Magnetic Cell Separation Based on Protein Nanoparticles Mediating the Interaction between Magnetic Particles and Target Cells.

Abstract

Isolation of specific cells from biological samples is an important aspect of various biological research and diagnostic applications. Magnetic separation using magnetic particles (MPs) allows for easy and specific isolation of the target cells. However, depending on the target cell antigen, biological ligands, such as antibodies, must be modified or altered on MPs. Additionally, further biological evaluation of isolated cells requires the removal of MPs from cells by the enzymatic degradation of the biological ligands.

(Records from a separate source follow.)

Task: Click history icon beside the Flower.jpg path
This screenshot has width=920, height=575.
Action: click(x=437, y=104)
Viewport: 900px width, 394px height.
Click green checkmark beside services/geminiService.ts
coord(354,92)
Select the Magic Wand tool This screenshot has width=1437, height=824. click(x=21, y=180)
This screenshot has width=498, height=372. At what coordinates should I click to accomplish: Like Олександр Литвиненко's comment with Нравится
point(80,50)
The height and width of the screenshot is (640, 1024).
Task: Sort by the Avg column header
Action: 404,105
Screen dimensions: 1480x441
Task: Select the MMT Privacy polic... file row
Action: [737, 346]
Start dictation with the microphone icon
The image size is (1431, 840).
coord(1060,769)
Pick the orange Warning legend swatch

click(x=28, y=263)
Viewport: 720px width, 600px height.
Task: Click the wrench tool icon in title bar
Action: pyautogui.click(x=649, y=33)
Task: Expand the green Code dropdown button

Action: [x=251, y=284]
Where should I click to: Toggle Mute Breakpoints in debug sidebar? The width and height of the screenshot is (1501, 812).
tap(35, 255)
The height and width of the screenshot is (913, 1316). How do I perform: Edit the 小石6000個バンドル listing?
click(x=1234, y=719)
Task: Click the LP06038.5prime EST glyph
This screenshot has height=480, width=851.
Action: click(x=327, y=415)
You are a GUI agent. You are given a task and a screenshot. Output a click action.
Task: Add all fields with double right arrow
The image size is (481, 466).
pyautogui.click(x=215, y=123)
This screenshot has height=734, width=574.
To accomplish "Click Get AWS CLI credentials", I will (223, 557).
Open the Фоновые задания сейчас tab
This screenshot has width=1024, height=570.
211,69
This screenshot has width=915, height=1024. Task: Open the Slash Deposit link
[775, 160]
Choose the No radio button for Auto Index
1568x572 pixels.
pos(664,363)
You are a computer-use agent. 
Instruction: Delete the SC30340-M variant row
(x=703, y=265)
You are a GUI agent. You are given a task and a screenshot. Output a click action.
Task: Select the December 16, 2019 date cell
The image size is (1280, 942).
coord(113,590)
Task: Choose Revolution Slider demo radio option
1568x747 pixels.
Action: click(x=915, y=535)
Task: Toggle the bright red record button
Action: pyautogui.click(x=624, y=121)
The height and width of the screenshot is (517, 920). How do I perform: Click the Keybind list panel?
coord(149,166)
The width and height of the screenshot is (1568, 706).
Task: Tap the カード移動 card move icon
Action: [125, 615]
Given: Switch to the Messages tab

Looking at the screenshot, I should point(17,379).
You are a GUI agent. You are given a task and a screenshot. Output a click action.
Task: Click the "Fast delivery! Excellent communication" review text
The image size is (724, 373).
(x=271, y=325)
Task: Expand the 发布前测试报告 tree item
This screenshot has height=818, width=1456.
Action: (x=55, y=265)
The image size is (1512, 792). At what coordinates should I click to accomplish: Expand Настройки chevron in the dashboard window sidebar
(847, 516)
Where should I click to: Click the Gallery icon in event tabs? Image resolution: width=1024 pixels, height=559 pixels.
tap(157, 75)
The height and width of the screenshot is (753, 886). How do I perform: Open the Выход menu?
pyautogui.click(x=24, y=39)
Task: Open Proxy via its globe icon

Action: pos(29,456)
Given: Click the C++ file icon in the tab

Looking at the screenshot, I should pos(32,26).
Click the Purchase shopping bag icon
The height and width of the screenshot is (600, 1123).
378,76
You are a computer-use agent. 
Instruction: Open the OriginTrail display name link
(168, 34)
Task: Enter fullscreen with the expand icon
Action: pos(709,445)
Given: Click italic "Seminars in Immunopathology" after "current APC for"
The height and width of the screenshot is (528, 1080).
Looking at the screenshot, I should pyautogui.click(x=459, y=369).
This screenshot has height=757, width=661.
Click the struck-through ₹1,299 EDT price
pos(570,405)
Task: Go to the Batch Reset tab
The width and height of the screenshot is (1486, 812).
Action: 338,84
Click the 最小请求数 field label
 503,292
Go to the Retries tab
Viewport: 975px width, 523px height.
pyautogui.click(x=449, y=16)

In this study, we designed a magnetic cell separation system in which temperature-responsive protein nanoparticles mediated the interaction between target cells and MPs, achieving the easy changeability of biological ligands, removal of MPs by cooling, and effective cell isolation. The protein nanoparticles were thermally responsively formed from fusion proteins constituted of elastin-like polypeptide (ELP), poly(aspartic acid) [poly(d)], and proteins-of-interest such as NanoLuc luciferase (Nluc) fused with replication initiation protein (Rep) (ELP-poly(d)-Nluc-Rep) or biotin acceptor peptide (BAP) (ELP-poly(d)-Nluc-BAP). Rep exhibited enzymatic conjugation activity with an optional DNA aptamer to protein nanoparticles. The transmembrane glycoprotein mucin 1 (MUC1)-binding DNA aptamer was conjugated to Rep as a model aptamer. Bioluminescence signals emitted from the Nluc domains were used to analyze the binding abilities. BAP contributed to binding to streptavidin-modified MPs via a biotin-streptavidin interaction. The MUC1-conjugated protein nanoparticles bound to MUC1-positive human breast cancer MCF-7 cells via MUC1 aptamers and streptavidin-conjugated MPs via BAP, leading to magnetic cell separation. The ratio of isolated MCF-7 cells via magnetic separation was 71.3% for the MCF-7 suspension at 1000 cells/1 mL. The MPs bound on recovered MCF-7 cells were removed by cooling at 4 °C to induce the dissociation of protein nanoparticles. Magnetic cell separation systems that use protein nanoparticles are a promising technology for biological research and diagnostic applications.